Dh never cared about me not going and as your DH doesn’t care, you should stay at home.

RuthW · 26/04/2023 12:06

You should go. Odd if you don't

Boughtitdownthemarket · 26/04/2023 12:07

In Ireland it would be very strange and rude not to attend your husband's relative funeral but I appreciate that different places are different.

deydododatdodontdeydo · 26/04/2023 12:08

it's not really typical where I'm from to attend funerals of people you don't know.

It's not really here either, although different families are different.
I would worry less about what your culture does, or people in this country do, and focus on what is right for you and your family in this situation.

TheYearOfSmallThings · 26/04/2023 12:08

Just go.
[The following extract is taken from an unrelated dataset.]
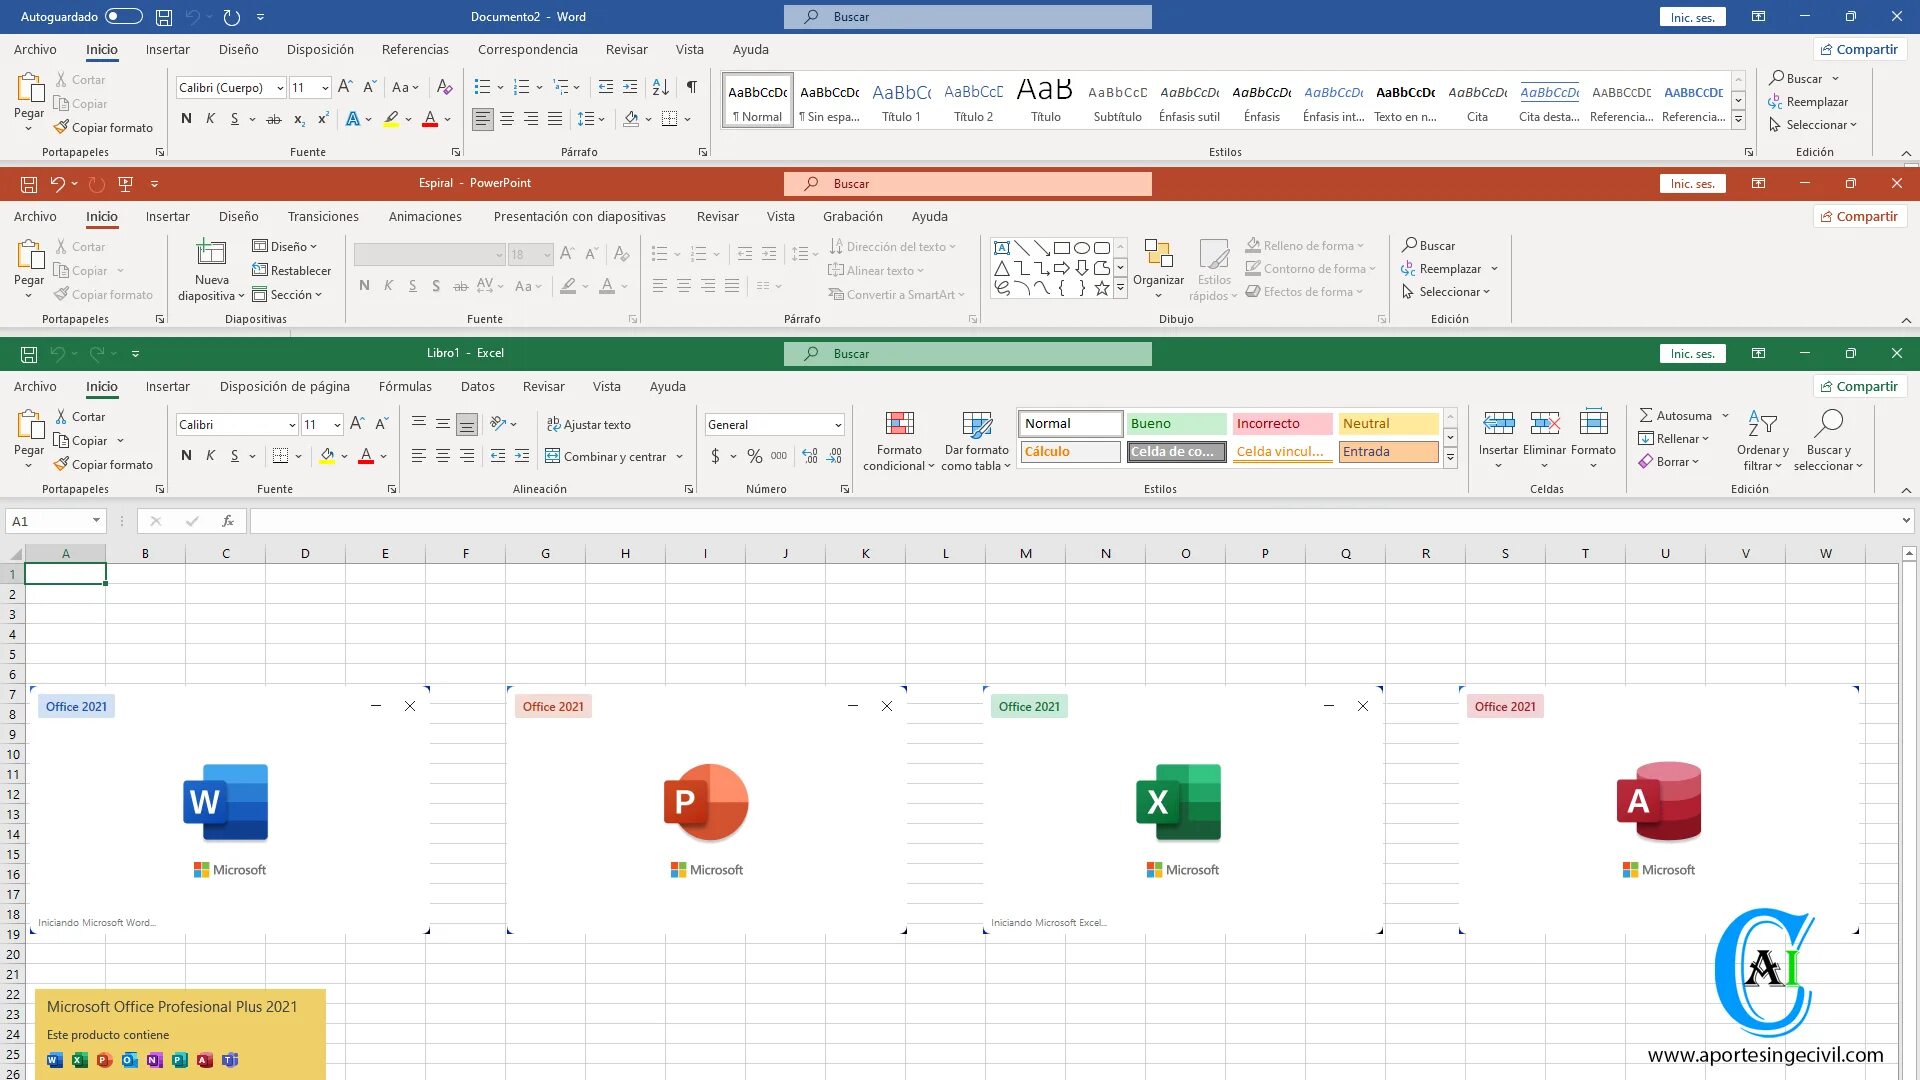Open Word's Calibri (Cuerpo) font dropdown
Viewport: 1920px width, 1080px height.
click(280, 88)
An hour's drive is nothing.

I find it really, really odd that your husband assumes you will not attend his grandmother's funeral.

Seesawmarjorydaw · 26/04/2023 12:10

You go. I’ve been to DH’s cousin’s funeral (never met her), his aunt’s (met her once). He came to my grandad’s (met him once). It’s just what you do.

When there have been small children - I had an 18 month old at that aunt’s funeral, 4 hours and a hotel away - then I’ve lingered at the back or outside the venue. But I was there, and that was important.

Ichosetheredpill · 26/04/2023 12:10

If your DH isn’t expecting you to go, I wouldn’t go with a 1 year old. From experience, funerals of people you had mixed emotions about can be even harder than funerals where you loved the person, so perhaps if you were at home, you could do dinner for everyone when they come back, as your MiL lives next door? You can show love and support in more ways than just being at the funeral. And in my experience, the funeral is the beginning of the end of wider friends and family being present after a death, so your support on a daily basis is equally valuable as being at a funeral where they will be surrounded by people who have come to show support.

Emigratingimmigrant · 26/04/2023 12:12

In my culture it would be considered almost weird if a spouse who didn't really know the deceased attended the funeral just because they married into the family. Something to keep in mind.

I am curious at what culture are husbands and wifes married in not going to close relative of their spouses funerals? It's good to know these things actually

Emigratingimmigrant · 26/04/2023 12:13

If your DH doesn't want you to go, you don't have to. If he does, it's a good support

3luckystars · 26/04/2023 12:13

You absolutely should go. Bring the baby too.